→ Work to complete: Repeat the lines below exactly as written, please, from the line with "Click stock name" to the line with "Task: Click the dialog title bar app icon", both lines included, and no others.

→ Available data:

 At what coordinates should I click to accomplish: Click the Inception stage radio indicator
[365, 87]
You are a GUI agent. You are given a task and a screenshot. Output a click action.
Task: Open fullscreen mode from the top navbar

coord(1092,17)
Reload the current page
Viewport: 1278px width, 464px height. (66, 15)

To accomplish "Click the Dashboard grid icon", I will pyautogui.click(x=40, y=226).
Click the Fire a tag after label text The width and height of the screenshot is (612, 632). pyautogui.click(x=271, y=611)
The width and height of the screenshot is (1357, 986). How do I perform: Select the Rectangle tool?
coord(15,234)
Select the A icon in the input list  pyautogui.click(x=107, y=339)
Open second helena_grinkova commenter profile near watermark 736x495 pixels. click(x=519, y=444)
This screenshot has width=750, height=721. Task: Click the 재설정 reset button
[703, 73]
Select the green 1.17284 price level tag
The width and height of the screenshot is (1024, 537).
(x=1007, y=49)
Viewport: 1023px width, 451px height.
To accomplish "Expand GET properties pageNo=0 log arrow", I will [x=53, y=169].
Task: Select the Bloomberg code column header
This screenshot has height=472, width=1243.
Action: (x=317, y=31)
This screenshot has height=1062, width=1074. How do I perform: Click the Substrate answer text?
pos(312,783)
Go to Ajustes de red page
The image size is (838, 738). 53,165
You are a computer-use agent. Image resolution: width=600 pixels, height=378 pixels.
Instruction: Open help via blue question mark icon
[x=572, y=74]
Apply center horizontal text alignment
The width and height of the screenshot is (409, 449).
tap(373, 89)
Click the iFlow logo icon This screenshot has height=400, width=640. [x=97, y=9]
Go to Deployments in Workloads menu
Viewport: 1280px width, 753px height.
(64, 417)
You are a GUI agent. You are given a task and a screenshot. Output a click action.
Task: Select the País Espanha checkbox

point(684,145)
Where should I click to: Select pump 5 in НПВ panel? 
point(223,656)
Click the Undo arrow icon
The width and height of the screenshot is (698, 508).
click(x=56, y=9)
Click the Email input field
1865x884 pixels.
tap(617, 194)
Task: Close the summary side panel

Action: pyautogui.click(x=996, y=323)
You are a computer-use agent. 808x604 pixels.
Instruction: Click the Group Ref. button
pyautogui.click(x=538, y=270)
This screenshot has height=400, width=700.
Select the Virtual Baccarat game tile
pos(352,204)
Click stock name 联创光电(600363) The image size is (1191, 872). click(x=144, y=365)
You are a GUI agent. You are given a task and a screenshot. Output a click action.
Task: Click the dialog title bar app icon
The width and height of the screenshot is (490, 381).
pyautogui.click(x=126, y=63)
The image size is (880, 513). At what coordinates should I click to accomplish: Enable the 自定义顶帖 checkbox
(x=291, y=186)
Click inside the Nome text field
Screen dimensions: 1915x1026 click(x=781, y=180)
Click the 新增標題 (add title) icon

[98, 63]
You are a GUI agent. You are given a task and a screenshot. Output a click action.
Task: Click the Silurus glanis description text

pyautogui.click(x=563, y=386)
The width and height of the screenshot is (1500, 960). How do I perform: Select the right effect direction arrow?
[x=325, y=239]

→ Answer space:
Click stock name 联创光电(600363) The image size is (1191, 872). click(x=144, y=365)
You are a GUI agent. You are given a task and a screenshot. Output a click action.
Task: Click the dialog title bar app icon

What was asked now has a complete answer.